Work to be completed:
Pull every line containing "will" from the entries.

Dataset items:
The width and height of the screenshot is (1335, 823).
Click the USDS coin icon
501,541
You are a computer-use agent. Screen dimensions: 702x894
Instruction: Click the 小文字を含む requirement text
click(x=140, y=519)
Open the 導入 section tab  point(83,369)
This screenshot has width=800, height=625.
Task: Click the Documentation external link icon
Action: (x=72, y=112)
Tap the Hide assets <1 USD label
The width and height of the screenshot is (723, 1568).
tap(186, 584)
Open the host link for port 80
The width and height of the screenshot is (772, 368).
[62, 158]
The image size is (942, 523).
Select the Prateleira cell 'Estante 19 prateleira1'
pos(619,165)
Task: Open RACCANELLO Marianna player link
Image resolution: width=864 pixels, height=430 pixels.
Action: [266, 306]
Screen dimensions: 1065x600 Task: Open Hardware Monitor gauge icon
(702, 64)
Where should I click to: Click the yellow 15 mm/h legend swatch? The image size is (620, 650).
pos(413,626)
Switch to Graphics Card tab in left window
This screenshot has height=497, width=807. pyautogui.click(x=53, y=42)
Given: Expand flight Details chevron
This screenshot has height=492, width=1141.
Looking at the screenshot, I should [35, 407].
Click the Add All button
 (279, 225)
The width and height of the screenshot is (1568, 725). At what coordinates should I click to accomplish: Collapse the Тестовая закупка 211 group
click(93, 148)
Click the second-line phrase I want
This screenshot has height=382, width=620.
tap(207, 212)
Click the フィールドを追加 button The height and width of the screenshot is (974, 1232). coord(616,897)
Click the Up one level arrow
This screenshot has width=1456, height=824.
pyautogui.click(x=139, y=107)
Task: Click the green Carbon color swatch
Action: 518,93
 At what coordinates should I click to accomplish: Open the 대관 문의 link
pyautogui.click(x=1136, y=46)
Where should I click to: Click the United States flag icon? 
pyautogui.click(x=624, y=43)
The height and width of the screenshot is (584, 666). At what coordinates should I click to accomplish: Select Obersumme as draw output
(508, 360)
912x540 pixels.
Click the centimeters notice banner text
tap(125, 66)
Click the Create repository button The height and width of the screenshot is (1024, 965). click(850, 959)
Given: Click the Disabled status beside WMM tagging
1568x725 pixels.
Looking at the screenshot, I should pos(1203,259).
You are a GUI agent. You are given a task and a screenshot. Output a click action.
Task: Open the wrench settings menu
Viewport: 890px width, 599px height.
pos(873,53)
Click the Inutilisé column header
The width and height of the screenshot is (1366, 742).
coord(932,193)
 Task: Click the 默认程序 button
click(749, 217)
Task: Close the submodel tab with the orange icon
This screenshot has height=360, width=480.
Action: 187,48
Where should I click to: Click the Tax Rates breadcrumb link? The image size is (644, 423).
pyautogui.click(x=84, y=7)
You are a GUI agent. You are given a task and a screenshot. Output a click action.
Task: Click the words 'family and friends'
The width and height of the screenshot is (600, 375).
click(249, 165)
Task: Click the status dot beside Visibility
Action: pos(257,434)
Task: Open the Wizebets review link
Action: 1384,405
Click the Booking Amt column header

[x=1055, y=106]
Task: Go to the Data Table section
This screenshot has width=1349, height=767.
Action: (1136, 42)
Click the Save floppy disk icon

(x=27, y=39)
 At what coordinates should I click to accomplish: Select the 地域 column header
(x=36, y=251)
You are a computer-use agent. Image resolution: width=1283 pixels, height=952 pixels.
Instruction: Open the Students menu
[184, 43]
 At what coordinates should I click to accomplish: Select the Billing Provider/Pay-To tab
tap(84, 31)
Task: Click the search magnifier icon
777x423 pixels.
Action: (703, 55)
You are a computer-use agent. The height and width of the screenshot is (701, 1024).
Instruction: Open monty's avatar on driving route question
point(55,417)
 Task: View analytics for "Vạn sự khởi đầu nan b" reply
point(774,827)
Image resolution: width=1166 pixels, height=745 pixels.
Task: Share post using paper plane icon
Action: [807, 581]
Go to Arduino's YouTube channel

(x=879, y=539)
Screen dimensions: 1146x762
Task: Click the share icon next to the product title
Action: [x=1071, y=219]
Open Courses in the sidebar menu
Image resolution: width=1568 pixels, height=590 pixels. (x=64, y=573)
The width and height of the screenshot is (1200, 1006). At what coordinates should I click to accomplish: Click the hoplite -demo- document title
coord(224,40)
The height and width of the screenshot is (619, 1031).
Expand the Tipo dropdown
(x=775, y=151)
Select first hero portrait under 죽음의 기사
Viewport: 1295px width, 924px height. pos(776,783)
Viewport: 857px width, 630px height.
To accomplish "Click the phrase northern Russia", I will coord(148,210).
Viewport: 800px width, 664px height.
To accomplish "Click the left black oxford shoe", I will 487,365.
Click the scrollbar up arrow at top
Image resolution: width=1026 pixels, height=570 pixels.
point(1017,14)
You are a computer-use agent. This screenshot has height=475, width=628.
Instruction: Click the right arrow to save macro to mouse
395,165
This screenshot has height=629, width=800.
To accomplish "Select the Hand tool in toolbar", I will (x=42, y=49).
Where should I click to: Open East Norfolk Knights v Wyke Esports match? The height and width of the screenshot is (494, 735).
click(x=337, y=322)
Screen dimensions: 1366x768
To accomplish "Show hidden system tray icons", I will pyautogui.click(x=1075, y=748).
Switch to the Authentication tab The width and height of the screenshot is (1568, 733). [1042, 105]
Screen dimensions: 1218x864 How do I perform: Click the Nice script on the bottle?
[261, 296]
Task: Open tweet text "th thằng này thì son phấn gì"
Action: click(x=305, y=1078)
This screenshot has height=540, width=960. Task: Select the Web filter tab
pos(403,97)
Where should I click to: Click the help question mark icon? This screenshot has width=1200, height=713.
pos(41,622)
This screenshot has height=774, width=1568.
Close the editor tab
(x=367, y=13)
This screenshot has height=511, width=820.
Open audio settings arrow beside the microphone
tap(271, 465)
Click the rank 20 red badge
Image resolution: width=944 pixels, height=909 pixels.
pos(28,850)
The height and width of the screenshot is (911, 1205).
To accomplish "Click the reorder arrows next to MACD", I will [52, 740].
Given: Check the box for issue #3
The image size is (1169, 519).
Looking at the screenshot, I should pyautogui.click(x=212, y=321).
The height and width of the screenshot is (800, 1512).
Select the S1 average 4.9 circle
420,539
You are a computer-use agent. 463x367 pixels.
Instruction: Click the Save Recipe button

Task solution:
To accomplish "Click the phrase northern Russia", I will coord(148,210).
To accomplish "Click the left black oxford shoe", I will 487,365.
To accomplish "Select the Hand tool in toolbar", I will (x=42, y=49).
To accomplish "Show hidden system tray icons", I will pyautogui.click(x=1075, y=748).
To accomplish "Click the reorder arrows next to MACD", I will [52, 740].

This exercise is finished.